Ne aveva avuto prova, no? Brandon non aveva mai cercato di allontanarlo solo in virtù di quello che non riusciva a corrispondere; non aveva mai tentato di perdere la sua amicizia soltanto perché non gli piacevano le ragazze. E così anche gli altri del gruppo.
Forse, il giorno in cui Alan avesse lasciato tutti i suoi dubbi, la sua amicizia con Looma si sarebbe evoluta e lui si sarebbe potuto rivelare di conforto per lei.
«Alla fine, quando siamo insieme, è lo stesso di prima più spesso di quando è con Sem. Mi chiedo come Aibao possa sopportare la sua acidità» rise. «Se a questo aggiungi la gelosia malcelata di Sem per il suo fratellino, quel ragazzo uscirà di testa. Ma forse ora il taciturno dei due gemelli ci darà un taglio… ha cose più importanti, a cui pensare»
«Del tipo?» fece Bloom, accingendosi a passare lungo i vetri uno straccio inumidito.
Ebbe appena il tempo di posarvi la mano, perché subito un rumore improvviso la fece indietreggiare per lo spavento ed incespicare tra i secchi d’acqua lì vicino.
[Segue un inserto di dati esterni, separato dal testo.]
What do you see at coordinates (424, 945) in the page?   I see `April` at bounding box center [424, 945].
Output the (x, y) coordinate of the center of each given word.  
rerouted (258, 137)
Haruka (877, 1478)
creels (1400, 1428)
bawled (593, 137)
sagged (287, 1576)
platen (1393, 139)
Li rovesciò e cadde a terra, i pantaloni fradici dalle ginocchia in giù e Looma che rideva.
Si massaggiò il fondoschiena e, appena si ripeté lo stesso suono di prima – che dedusse essere frutto dell’attrito di un sasso contro il vetro – s’alzò e, con fare minaccioso, spalancò la finestra.
Stava per ringhiare contro il malaugurato che aveva osato tanto, quando un sorriso da schiaffi ed un paio di occhi argentei e familiari le fecero dimenticare tutti i suoi propositi bellicosi.
«Bloom può scendere a giocare?»
 
Stella non amava prendersi il merito delle vittorie e… beh, in realtà lo amava eccome, specialmente in quei casi; ma doveva ugualmente riconoscere l’innata abilità della diretta interessata di non fare assolutamente nulla – nemmeno affannarsi dietro abiti e trucco, come faceva lei (posto che poi ne avesse davvero bisogno) – e riuscire ad attirare l’attenzione di un burbero e frigido ragazzo che, come la storia di Alfea insegnava, aveva respinto più di una mezza dozzina di ragazze, da che aveva iniziato a frequentare l’accademia di Fonterossa.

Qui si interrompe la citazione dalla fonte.